Und mittelfristig? Frater Franziskus könnte sich vorstellen, künftig in der Sonderseelsorge mit Behinderten zu arbeiten. Den Schwerpunkt seiner Arbeit sieht er bei allen künftigen Tätigkeiten in der Begleitung seiner Mitmenschen: „Ich möchte nicht nur mit ihnen die Messe feiern, sondern für sie da sein, wenn sie Hilfe benötigen.“
Verbindung zur Heimatgemeinde
Frater Franziskus wird am Freitag, 05. Mai, um 17.30 Uhr in der Roggenburger Klosterkirche zum Priester geweiht.

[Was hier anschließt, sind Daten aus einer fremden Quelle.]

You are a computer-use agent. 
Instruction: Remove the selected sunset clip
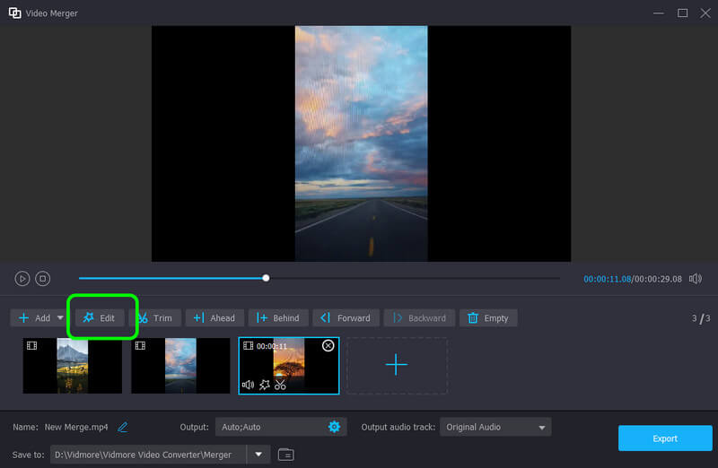pyautogui.click(x=328, y=346)
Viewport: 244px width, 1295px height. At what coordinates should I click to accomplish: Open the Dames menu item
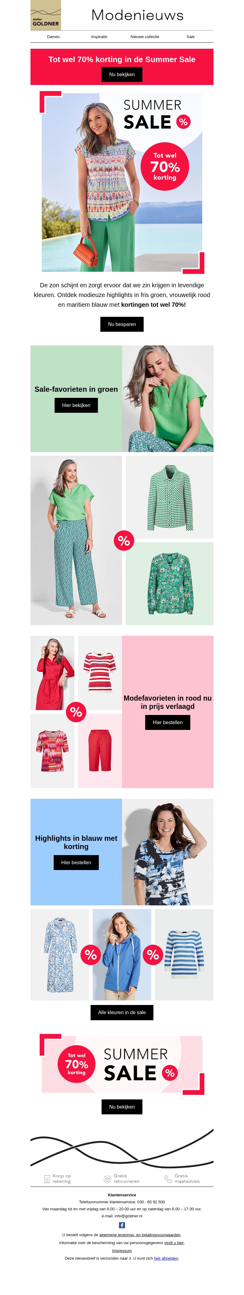coord(53,37)
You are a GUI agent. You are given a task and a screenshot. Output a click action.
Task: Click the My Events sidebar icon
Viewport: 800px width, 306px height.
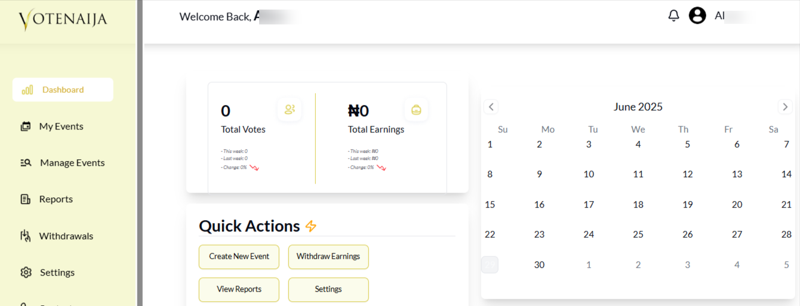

Die Primiz, also die erste heilige Messe des Neupriesters, findet am Sonntag, 7. Mai, um 10 Uhr in Roggenburg statt. Anschließend gibt es ein Pfarrfest im Prälatengarten.
Andreas Schuler hat seinen Ordensnamen nicht in Anlehnung an den aktuellen Papst Franziskus gewählt. Die Wahl solle die Verbindung zu seiner Heimatgemeinde St. Franziskus Burtenbach zum Ausdruck bringen. „Außerdem sind mir schon immer, genauso wie dem Heiligen Franziskus, Umwelt und Tiere sehr wichtig gewesen“, ergänzt Frater Franziskus.